Im Einklang mit diesen rechtlichen Erwägungen hat das Sozialgericht in dem angefochtenen Beschluss zwar
zutreffend ausgeführt, daß ein Versicherungsträger dann keine Kosten zu tragen hat, wenn die materiell-rechtlichen
Voraussetzungen des geltend gemachten Anspruchs erst während des Rechtsstreits durch eine Änderung der
Verhältnisse erfüllt werden und er unverzüglich ein Anerkenntnis abgibt. Auch nach Auffassung des Senats ist es
nicht gerechtfertigt, dem Versicherungsträger außergerichtliche Kosten des Prozeßgegners aufzuerlegen, wenn sich
die Verhältnisse nach Abschluß seines Handelns zugunsten des Versicherten geändert haben und er diesem
Umstand ohne schuldhaftes Zögern Rechnung trägt (ebenso Meyer-Ladewig, a.a.O.). Dies gilt freilich nur mit der
Maßgabe, daß ein Anerkenntnis ab Änderung der Verhältnisse abgegeben wird und keine hinreichenden Hinweise
dafür bestehen, daß die Beendigung des Rechtsstreits in der Hauptsache durch das angenommene Teilanerkenntnis
und die Klagerücknahme im übrigen den Charakter eines Vergleichs aufweist, z.B. wenn Anhaltspunkte dafür stehen,
daß der Versicherungsfall früher als von der Beschwerdegegnerin anerkannt eingetreten ist und möglicherweise zu
einem weitergehenden Rentenanspruch der Beschwerdeführerin geführt hätte.
So liegt der Fall jedoch hier. Bereits durch das der Klagebegründung vom 13. April 1992 beigefügte ärztliche Attest
des behandelnden Orthopäden, Dr. S., ist eine wesentliche Befundverschlechterung an den Kniegelenken der
Beschwerdeführerin in einem Ausmaß dokumentiert, wie sie auch in dem anschließenden Gutachten von Prof. Dr. P.

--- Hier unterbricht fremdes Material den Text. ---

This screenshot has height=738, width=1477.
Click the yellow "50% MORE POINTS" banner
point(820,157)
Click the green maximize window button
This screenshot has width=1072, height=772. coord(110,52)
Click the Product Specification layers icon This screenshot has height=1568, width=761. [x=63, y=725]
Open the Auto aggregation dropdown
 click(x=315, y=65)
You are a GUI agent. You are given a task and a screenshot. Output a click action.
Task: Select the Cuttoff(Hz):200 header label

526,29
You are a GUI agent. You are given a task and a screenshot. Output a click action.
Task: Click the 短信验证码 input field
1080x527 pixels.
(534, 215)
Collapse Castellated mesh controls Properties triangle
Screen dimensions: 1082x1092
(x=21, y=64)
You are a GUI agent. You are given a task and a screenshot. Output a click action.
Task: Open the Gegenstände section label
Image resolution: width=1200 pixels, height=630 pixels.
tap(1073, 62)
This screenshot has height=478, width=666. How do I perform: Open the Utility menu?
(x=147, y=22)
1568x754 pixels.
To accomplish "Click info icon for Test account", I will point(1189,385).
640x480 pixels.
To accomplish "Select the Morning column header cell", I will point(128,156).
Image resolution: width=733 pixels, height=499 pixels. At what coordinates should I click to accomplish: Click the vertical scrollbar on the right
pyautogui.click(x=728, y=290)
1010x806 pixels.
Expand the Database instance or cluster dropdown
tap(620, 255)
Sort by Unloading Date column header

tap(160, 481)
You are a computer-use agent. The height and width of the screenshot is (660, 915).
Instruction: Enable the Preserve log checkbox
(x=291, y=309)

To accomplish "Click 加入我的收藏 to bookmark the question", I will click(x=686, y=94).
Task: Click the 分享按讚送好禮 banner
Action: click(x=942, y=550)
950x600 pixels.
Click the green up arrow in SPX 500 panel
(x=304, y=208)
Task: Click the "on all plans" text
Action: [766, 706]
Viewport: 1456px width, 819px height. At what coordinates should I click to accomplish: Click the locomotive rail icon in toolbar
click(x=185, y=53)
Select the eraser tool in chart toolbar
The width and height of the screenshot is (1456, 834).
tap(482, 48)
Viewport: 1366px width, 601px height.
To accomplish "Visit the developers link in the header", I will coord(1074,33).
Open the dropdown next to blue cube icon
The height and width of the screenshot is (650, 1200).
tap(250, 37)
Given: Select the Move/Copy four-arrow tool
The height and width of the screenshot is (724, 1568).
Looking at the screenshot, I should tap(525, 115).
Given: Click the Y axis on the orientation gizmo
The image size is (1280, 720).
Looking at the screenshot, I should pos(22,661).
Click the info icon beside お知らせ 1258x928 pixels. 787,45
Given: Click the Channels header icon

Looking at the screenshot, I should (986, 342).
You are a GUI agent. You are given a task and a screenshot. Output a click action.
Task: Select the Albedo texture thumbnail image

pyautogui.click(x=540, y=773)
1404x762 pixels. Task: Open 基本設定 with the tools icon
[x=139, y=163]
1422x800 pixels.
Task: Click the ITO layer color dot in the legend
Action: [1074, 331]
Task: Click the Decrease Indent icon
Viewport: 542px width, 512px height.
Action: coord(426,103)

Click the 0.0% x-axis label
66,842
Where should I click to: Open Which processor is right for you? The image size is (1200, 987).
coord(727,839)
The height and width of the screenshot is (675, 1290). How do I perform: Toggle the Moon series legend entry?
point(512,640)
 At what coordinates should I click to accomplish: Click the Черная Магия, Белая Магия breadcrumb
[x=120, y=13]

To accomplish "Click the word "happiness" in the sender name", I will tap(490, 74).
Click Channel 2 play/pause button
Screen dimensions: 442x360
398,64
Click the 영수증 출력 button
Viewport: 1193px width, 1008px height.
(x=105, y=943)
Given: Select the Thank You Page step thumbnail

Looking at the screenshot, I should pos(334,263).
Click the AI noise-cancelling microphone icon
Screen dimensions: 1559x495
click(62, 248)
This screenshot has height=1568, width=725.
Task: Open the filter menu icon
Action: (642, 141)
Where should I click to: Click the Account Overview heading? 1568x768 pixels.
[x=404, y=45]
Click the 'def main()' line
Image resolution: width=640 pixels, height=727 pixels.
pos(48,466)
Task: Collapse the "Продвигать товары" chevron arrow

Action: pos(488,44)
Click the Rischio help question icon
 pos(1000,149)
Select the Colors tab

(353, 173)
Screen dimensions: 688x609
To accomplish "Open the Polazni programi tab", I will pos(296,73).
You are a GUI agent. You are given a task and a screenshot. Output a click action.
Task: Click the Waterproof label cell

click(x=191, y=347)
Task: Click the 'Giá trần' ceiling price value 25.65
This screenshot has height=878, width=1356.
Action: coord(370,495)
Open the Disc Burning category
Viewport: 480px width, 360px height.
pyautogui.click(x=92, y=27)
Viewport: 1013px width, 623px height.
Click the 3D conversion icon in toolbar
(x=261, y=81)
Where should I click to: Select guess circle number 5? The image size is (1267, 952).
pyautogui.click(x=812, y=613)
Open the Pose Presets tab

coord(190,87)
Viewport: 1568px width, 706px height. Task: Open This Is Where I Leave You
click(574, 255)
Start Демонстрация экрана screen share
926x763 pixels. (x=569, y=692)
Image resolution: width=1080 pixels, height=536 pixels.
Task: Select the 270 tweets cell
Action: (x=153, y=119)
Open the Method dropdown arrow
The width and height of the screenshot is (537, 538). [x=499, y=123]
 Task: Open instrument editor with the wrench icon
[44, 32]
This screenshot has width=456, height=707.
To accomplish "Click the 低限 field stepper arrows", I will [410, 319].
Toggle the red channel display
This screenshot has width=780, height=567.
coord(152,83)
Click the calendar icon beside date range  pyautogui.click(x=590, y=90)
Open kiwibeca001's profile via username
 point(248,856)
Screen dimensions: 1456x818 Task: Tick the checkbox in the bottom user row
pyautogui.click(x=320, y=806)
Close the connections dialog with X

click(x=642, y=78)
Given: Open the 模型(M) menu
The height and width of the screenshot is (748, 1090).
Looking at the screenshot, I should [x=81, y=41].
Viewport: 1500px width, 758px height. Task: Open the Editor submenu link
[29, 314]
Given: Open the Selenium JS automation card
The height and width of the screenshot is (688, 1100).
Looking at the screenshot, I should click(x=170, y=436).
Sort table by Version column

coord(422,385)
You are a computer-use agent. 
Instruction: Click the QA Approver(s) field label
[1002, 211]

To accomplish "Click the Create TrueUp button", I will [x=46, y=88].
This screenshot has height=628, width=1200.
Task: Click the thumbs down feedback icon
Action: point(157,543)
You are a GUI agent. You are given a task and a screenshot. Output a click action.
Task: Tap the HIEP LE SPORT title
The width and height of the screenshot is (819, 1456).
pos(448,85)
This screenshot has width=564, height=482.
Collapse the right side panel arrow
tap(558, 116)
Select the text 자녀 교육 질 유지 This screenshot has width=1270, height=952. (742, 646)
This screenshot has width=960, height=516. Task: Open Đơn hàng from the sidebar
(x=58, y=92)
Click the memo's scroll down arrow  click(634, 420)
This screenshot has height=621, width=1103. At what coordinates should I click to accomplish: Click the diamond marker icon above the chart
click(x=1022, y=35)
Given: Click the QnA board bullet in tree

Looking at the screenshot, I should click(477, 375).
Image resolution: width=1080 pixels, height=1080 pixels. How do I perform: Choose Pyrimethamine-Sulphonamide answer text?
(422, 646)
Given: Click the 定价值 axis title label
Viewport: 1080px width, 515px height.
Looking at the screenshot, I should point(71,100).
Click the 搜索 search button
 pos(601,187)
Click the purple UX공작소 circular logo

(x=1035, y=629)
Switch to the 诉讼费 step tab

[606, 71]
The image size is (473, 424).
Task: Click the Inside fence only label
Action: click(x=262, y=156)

vom 25. Juli 1992 festgestellt wird. Gegenüber dem Vorgutachten von Frau Dr. H. vom 23. Juli 1991 werden hier
Verschleißerscheinungen nicht nur am rechten, sondern auch am linken Knie bei massiven Schmerzen und
wiederholten Gelenkschwellungen beschrieben. Es ist nicht auszuschließen, daß bereits aufgrund dieser Befunde und
der hierdurch eingeschränkten Wegefähigkeit der Beschwerdeführerin ein Rentenanspruch für die Zeit vor dem von der
Beschwerdegegnerin angenommenen Eintritt des Versicherungsfalles im Juli 1992 bestanden hat. Genauere
Feststellungen hierzu wären durch eine konkrete Anfrage bei dem behandelnden Arzt Dr. S. möglich gewesen. Das
Teilanerkenntnis der Beschwerdegegnerin und die Klagerücknahme im übrigen durch die Beschwerdeführerin sind
daher hinsichtlich des Zeitpunkts des Rentenbeginns im Ergebnis als gegenseitiges Nachgeben von den ursprünglich
eingenommenen Positionen zu werten. Es entspricht daher auch der Billigkeit, der Beschwerdeführerin einen
Anspruch auf Erstattung der Hälfte ihrer außergerichtlichen Verfahrenskosten gegen die Beschwerdegegnerin
zuzusprechen.
Der Beschwerde gegen den Beschluss des Sozialgerichts Wiesbaden war somit teilweise stattzugeben und dieser
Beschluss abzuändern.
Dieser Beschluss ergeht gemäß § 183 SGG kostenfrei. Er ist unanfechtbar, § 177 SGG.